Irak
Rapport Baker : «Pas de formule magique».
(Photo : AFP)
Le président des Etats-Unis s’est senti obligé de souligner que le rapport Baker contenait «une évaluation très dure de la situation en Irak. Nous prendrons très au sérieux chacune des propositions et agirons le moment venu». Après s’être entretenu pendant près d’une heure avec plusieurs membres du Groupe d’études, George Bush a probablement voulu couper court aux rumeurs évoquées par les médias à Washington et selon lesquelles l’équipe de la Maison Blanche considérait que le président ne serait pas obligé de prendre en compte les conclusions de cette commission, qui auraient ainsi seulement un «caractère consultatif». Les observateurs dans la capitale américaine soulignent que la marge de manœuvre de Bush s’est entre-temps réduite, avec la victoire des démocrates aux élections de mi-mandat le 7 novembre.

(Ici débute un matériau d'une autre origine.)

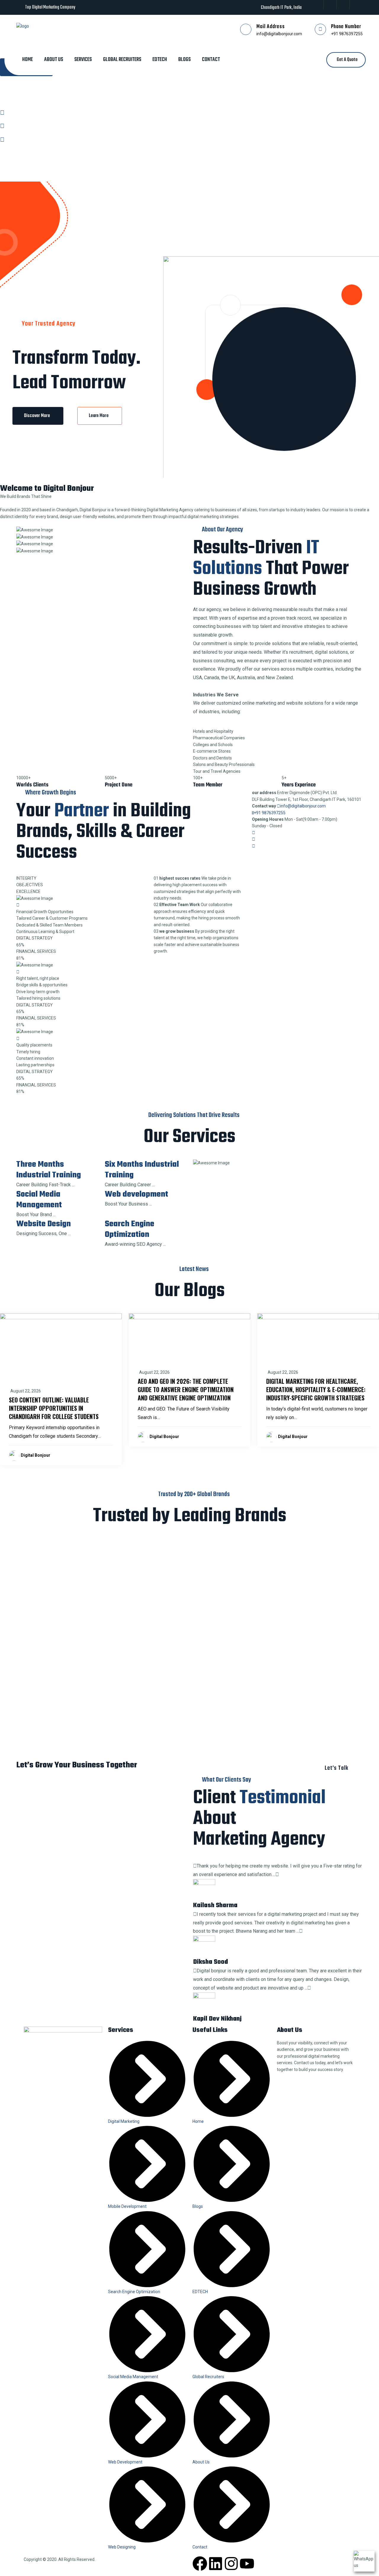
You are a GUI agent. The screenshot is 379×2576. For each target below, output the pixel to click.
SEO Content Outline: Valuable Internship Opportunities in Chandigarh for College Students (54, 1408)
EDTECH (159, 59)
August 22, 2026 (25, 1391)
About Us (53, 59)
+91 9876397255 (347, 33)
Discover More (38, 416)
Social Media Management (39, 1199)
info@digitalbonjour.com (279, 33)
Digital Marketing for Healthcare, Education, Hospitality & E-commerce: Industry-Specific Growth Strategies (315, 1389)
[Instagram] (231, 2563)
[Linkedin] (215, 2563)
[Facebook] (199, 2563)
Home (27, 59)
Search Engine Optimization (129, 1229)
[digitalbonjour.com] (22, 25)
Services (83, 59)
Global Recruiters (122, 59)
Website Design (43, 1224)
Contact (211, 59)
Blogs (184, 59)
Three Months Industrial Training (48, 1170)
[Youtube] (247, 2563)
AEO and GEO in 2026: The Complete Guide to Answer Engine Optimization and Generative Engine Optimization (186, 1389)
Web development (136, 1194)
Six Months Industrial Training (142, 1170)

Le document d’une centaine de pages qui a été remis officiellement au président américain à la Maison Blanche est assez pessimiste en considérant que «la situation en Irak est grave et se détériore. Il n’y a pas de chemin garantissant le succès même si les perspectives peuvent être améliorées». Le rapport souligne aussi que «les conséquences seront sérieuses, si la situation continue de se détériorer et qu’un glissement vers le chaos pourrait entraîner l’effondrement du gouvernement irakien et une catastrophe humanitaire. Les pays voisins pourraient intervenir». L’ISG craint que «des affrontements entre sunnites et chiites pourraient se propager et Al-Qaïda pourrait remporter une victoire de propagande». Selon le rapport Baker-Hamilton «la position mondiale des Etats-Unis pourrait se retrouver diminuée».
Le Groupe d’études recommande également à la présidence des Etats-Unis d’exercer des pressions sur le gouvernement irakien, si ce dernier «ne fait pas des progrès substantiels vers des objectifs de réconciliation nationale, sécurité et gouvernance». Washington réduirait ainsi son soutien politique, militaire et économique à Bagdad, ce qui semble être en contradiction avec le souhait d’éviter la dégradation de la situation.

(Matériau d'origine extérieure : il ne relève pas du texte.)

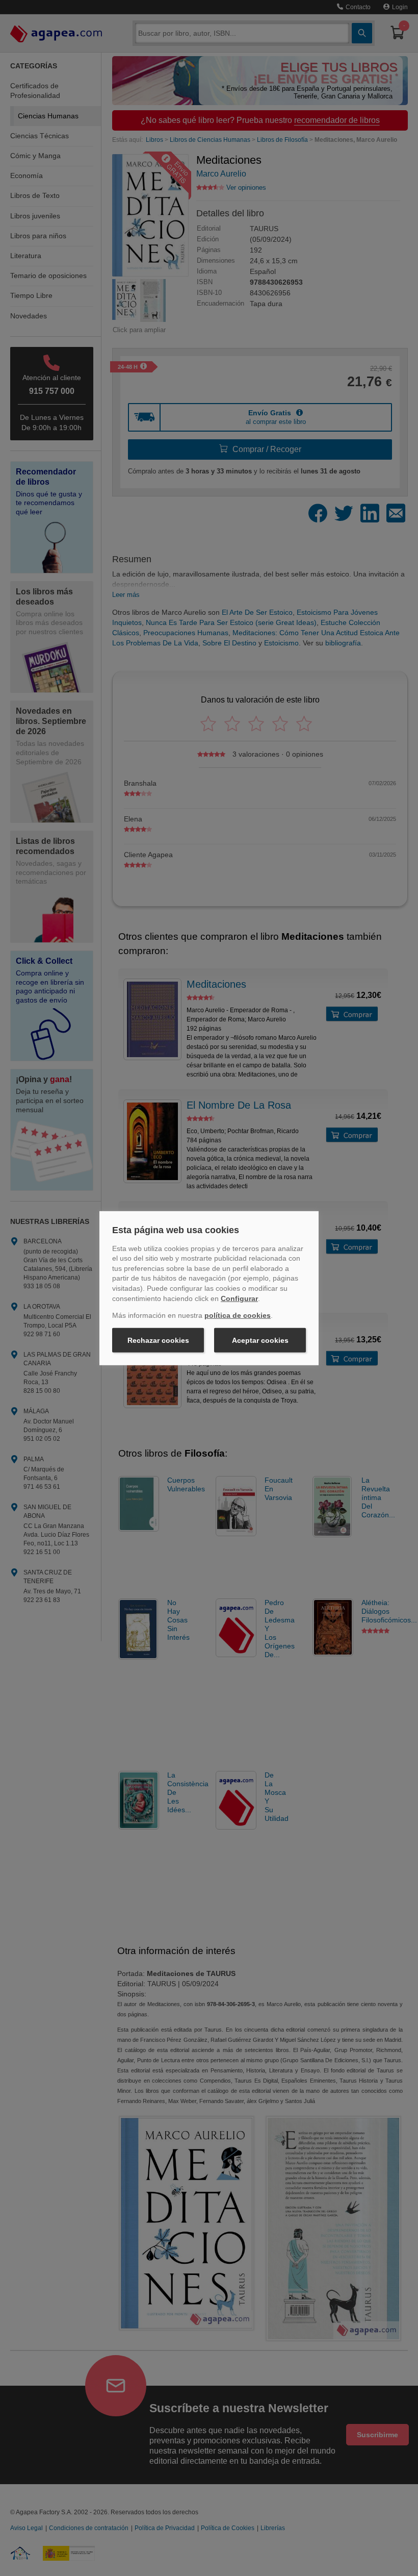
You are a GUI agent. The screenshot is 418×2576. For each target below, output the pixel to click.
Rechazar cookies (158, 1340)
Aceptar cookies (260, 1340)
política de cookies (237, 1315)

Retrait des forces combattantes
La partie la plus attendue des conclusions du Groupe d’études sur l’Irak concerne le retrait des troupes américaines déployées dans ce pays depuis près de quatre ans, lors du renversement du régime de Saddam Hussein. Près de 2 900 militaires américains ont été tués et quelques 22 000 ont été blessés en Irak depuis mars 2003. Le rapport ne recommande pas de calendrier précis concernant le rapatriement des 140 000 soldats américains, tout en se limitant à fixer un objectif : «d’ici le premier trimestre 2008, en liaison avec la situation sécuritaire sur le terrain, toutes les brigades de combat qui ne sont pas nécessaires pourraient être retirées de l’Irak».

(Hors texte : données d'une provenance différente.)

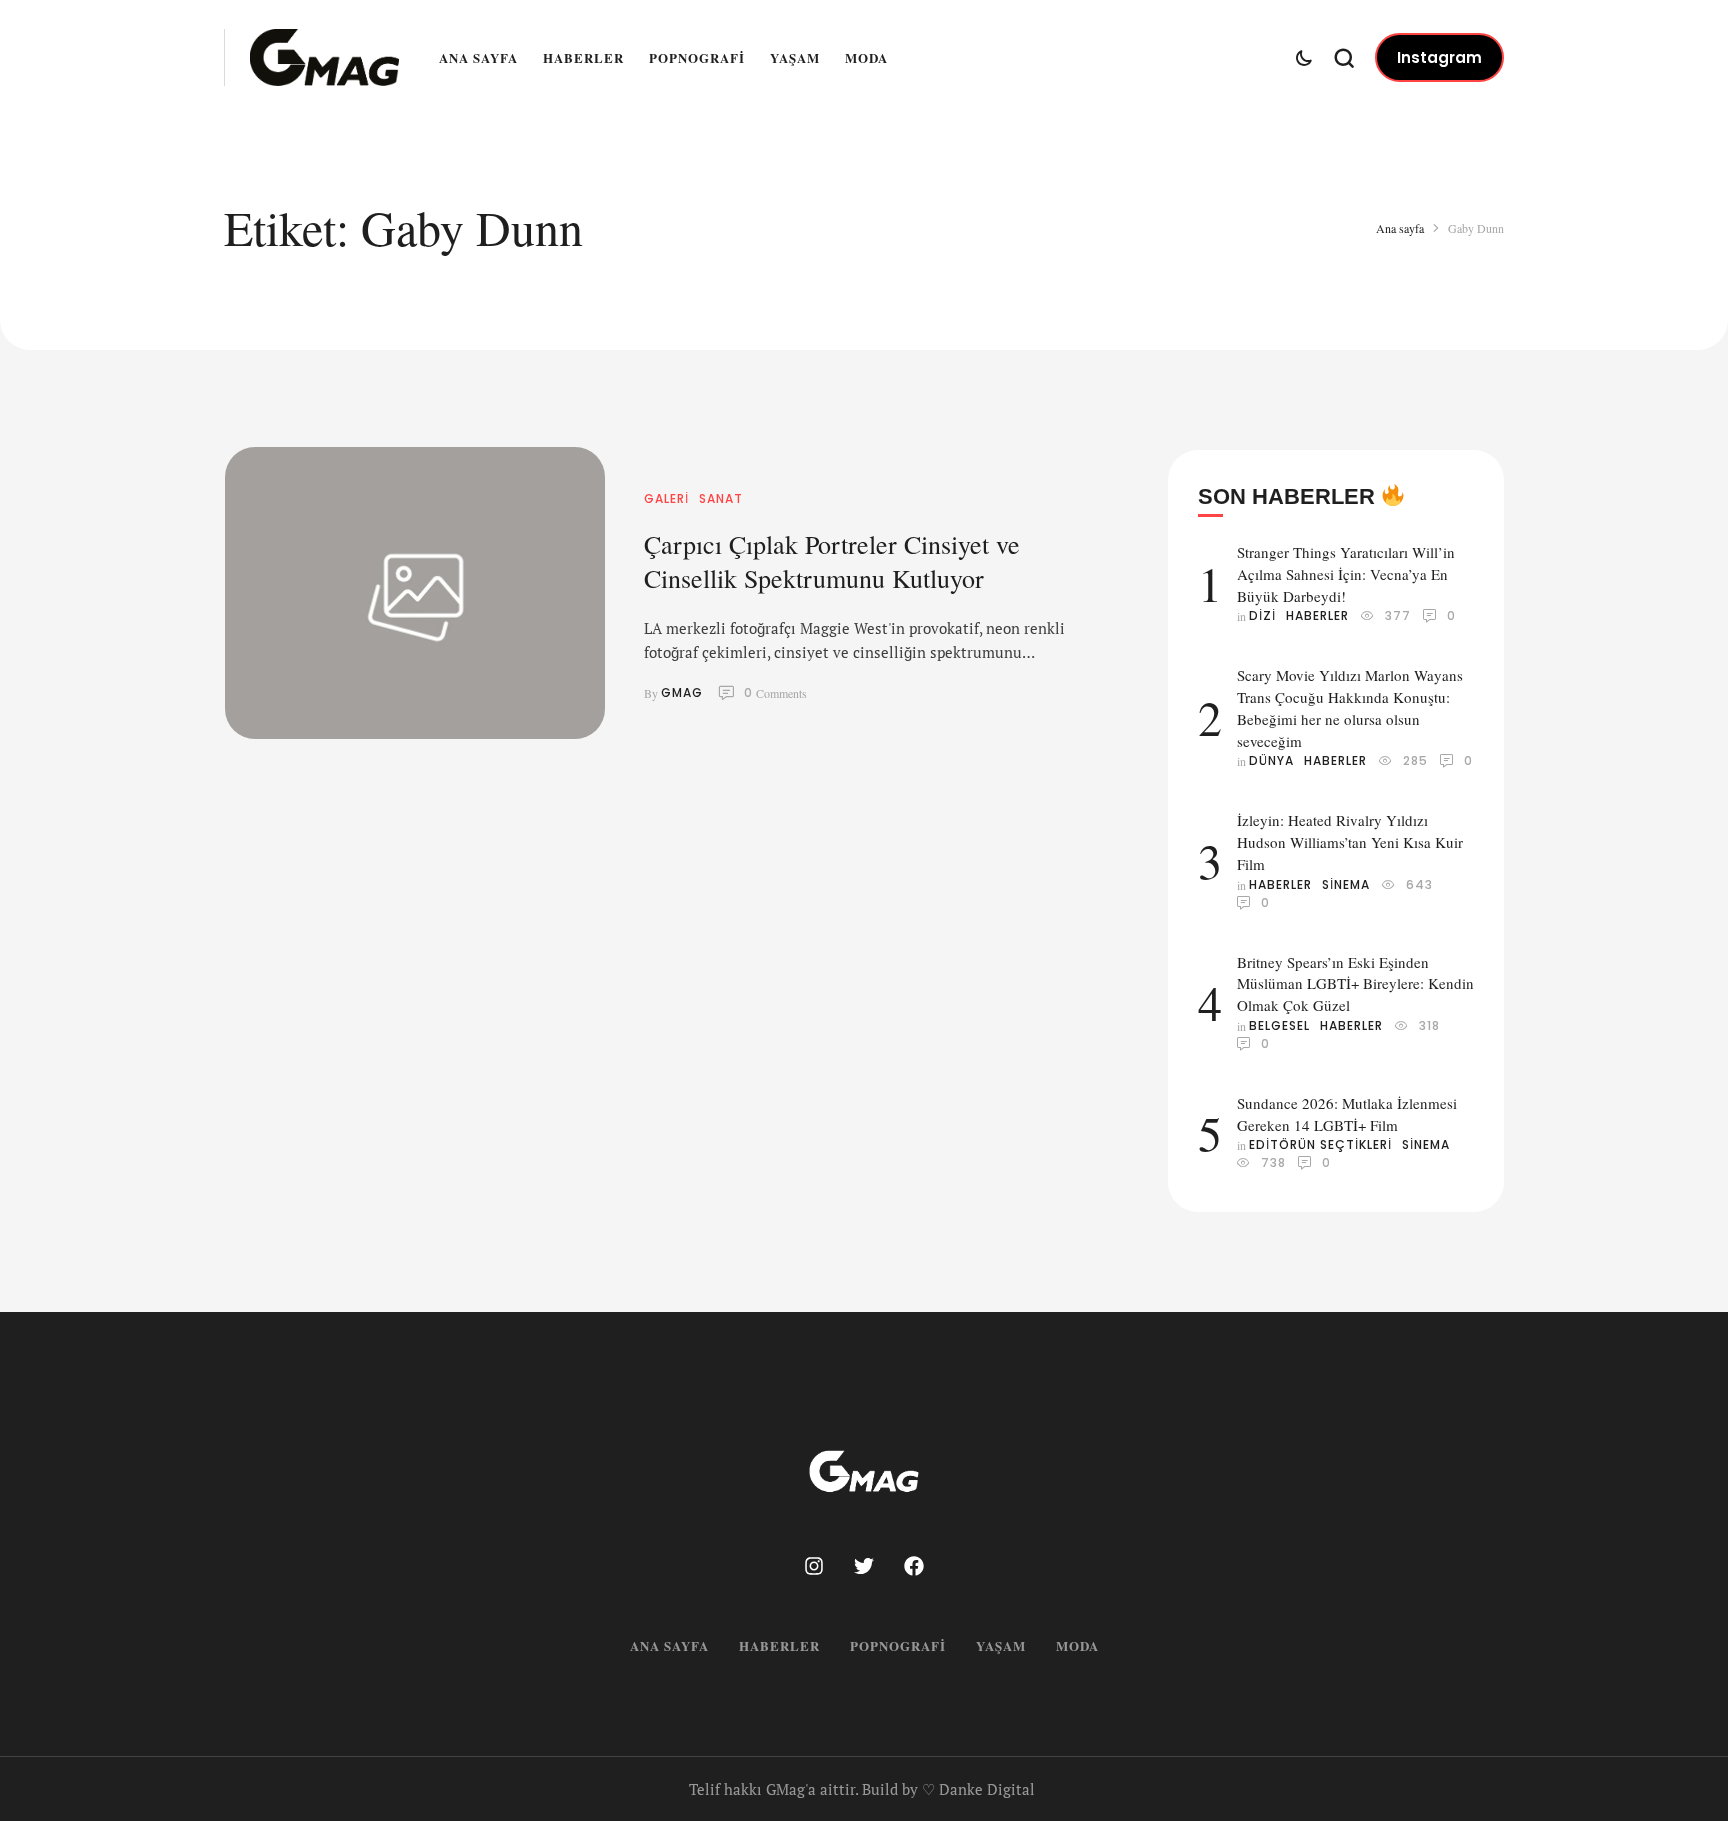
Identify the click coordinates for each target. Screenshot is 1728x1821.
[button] (1439, 58)
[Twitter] (864, 1566)
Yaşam (795, 57)
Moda (866, 57)
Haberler (583, 57)
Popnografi (697, 57)
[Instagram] (814, 1566)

Le document qui inclut près de 80 recommandations signale, notamment, que «la mission principale des forces armées américaines devrait évoluer vers un soutien apporté à l’armée irakienne, qui devrait prendre en charge les opérations de combat». Cela signifie que les soldats américains devront être intégrés («embeded ») dans les unités de l’armé irakienne, en tant qu’instructeurs ou conseillers. Le Groupe insiste sur la nécessité pour les Irakiens de prendre en charge une part plus importante des responsabilités militaires, car l’armée américaine ne doit pas se maintenir «indéfiniment» dans ce pays.
La publication du rapport de la commission Baker-Hamilton intervient après les déclarations de Robert Gates, ancien responsable de la CIA, qui doit succéder à Donald Rumsfeld à la tête du Pentagone, le département de la Défense. Gates a affirmé mardi, lors d’une audition devant une commission du Sénat, que les Etats-Unis ne sont pas en train de gagner la guerre en Irak et il s’est aussi déclaré hostile à toute attaque contre l’Iran et la Syrie.
Réactions à Londres, à Bagdad et à Ramallah
De son coté le Premier ministre britannique Tony Blair, qui doit s’entretenir jeudi avec George Bush à Washington, a aussi admis que la guerre n’était pas en train d’être gagnée en Irak, tout se déclarant déterminé à «continuer de soutenir ceux qui sont en faveur de la démocratie». Le chef du gouvernement de Londres, qui répondait mercredi aux questions au parlement, a également rappelé la nécessité d’augmenter les capacités opérationnelles de l’armée irakienne. Un peu plus de 7 000 soldats britanniques sont déployés en Irak, depuis le début du conflit, mais leur retrait total devra intervenir d’ici un an.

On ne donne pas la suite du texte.